I love this post and I love your approach... but mostly I am impressed that you can explain how bubbles are made! My three year old asks me questions all the time and we've already had some baby making and birthing questions. Open and honest all the way I say... and frankly I am thankful to get a question I can actually answer. Beats questions like
"how are shopping trolleys made?", "who made the car?", "what is electricity?", "what is the train thinking?" ... most of which I have to say - we'll google it together when we get home!!!

Kylie said...

Oh ha - thanks for the heads up - I am certain that they will come with Miss A starting Prep next year:) She has asked the love question and the "why does Daddy kiss you on the lips" question - so it is ony time:)

Oh and do you have sex - well YES when you have a husband in the same counrty as you - Wink...

Tammy said...

Well from my 5 yo daughter I had the 'did it hurt when the doctor cut your tummy to get us out of there?' to which I innocently answered No I didn't have to have my tummy cut to get you guys out ... followed by ... well HOW DID we get out???? I just said it was a special passageway I have since been asked where that is and if it hurt. I try to answer honestly and be not too specific for her just keep it honest and I guess slightly vague. I do also use you are still a bit too young to need to know about that or understand that, which is accepted Ok if I have answered as much as I can to a point.
I have yet to be asked how they got in there in the first place :)

by marie-nicole said...

Fantastic post Posie. The timing is uncanny as I was just talking to a friend about this the other day... she has a 2 1/2 yr old, as do we... but we also have an 8 yr old.

He has just this year shown real 'interest' in a particular girl at school (he assures us they have not kissed but that he has thought about what it would be like to kiss her) and my friend was shocked, her response was; "AT EIGHT!!!".

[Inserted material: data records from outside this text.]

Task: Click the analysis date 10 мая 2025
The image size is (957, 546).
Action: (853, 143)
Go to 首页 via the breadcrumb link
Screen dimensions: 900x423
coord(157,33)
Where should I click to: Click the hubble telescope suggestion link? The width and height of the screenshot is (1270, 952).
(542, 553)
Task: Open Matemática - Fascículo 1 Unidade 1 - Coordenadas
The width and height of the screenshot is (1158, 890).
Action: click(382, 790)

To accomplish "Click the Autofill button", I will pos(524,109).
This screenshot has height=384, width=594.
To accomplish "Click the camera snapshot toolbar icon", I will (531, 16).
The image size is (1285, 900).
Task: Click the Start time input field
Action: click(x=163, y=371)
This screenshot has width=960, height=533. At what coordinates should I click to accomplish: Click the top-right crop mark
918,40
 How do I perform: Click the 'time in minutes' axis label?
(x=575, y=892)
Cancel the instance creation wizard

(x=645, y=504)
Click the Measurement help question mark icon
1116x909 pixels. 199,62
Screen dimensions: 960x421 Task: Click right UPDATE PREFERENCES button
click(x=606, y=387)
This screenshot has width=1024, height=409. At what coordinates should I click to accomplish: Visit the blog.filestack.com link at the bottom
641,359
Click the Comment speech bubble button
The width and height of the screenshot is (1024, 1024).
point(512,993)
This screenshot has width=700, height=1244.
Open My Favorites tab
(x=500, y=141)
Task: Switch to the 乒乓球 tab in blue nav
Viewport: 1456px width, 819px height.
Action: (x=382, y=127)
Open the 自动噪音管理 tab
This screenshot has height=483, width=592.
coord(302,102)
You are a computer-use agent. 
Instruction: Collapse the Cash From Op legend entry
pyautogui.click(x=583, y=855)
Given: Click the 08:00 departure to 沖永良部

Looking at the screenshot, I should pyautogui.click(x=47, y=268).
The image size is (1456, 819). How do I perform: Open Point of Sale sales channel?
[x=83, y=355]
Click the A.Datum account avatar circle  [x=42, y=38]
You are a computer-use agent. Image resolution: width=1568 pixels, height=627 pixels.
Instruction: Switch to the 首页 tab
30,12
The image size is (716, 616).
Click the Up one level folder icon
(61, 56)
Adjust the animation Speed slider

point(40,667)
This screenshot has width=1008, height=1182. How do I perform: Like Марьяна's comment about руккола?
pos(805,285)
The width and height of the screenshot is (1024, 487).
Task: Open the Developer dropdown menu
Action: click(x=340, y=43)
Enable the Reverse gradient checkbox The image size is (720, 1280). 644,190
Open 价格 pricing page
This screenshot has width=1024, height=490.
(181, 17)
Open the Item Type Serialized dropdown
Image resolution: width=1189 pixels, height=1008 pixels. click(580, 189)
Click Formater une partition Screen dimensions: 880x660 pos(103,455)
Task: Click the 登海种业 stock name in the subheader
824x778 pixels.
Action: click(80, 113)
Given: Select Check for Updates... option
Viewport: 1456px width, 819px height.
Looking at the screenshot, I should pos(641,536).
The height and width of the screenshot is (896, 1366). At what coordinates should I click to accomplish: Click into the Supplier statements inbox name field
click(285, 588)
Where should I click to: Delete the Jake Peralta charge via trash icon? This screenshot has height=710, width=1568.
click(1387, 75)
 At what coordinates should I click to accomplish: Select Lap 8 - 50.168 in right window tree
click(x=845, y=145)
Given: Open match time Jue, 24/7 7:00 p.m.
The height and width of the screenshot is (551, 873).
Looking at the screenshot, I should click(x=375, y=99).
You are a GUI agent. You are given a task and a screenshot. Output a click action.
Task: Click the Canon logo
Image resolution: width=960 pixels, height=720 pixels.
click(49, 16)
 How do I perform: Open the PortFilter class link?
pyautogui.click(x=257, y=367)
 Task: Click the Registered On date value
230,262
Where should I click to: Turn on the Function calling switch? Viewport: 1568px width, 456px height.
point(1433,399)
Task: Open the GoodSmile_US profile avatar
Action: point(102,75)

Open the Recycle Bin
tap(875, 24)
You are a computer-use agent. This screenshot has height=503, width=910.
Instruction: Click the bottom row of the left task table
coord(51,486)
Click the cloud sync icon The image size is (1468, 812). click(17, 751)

To which I responded; "How could expect any different we are affectionate towards each other in front of our children, we don't make out in front of them but we do kiss and cuddle, and if that displays to them that that is what being happily married is about then how can we expect him not to want that for himself."

We too have always just been honest and upfront when it comes to his line of questioning. Like I said to her, I think it's really important to ensure they feel comfortable enough to ask questions when they have them. She's just glad we are going through this before they have to.

Hope you're having a wonderful weekend!
x

Stacey said...

Ooh this is such a tough topic! Luckily the boys seem to ask their Dad these questions more than they ask me. Being a former scientist, he usually answers in a very biological (and detailed) manner.
It's funny how these questions often come up in the car - I think all of ours have been posed in the car.
I was asked about periods the other day after a tampon ad came on tellie. The boys were completely horrified!!
All I can say is that we try to be open, honest and age appropriate.

Corrie said...

oh you are so funny! I must say we just get the body parts questions (ok I do) and I'm just honest and say it as it is...unlike growing up where I had a front bottom!!!!

I think its great that if your kids ask you things honestly then the lines of communication are open and kept that way!

still laughing at the horse on the back!!!!!

Corrie:)

Miss Cinti - my poppet said...

Luckily ive still got a couple of years to get my head around this little conversation, lol!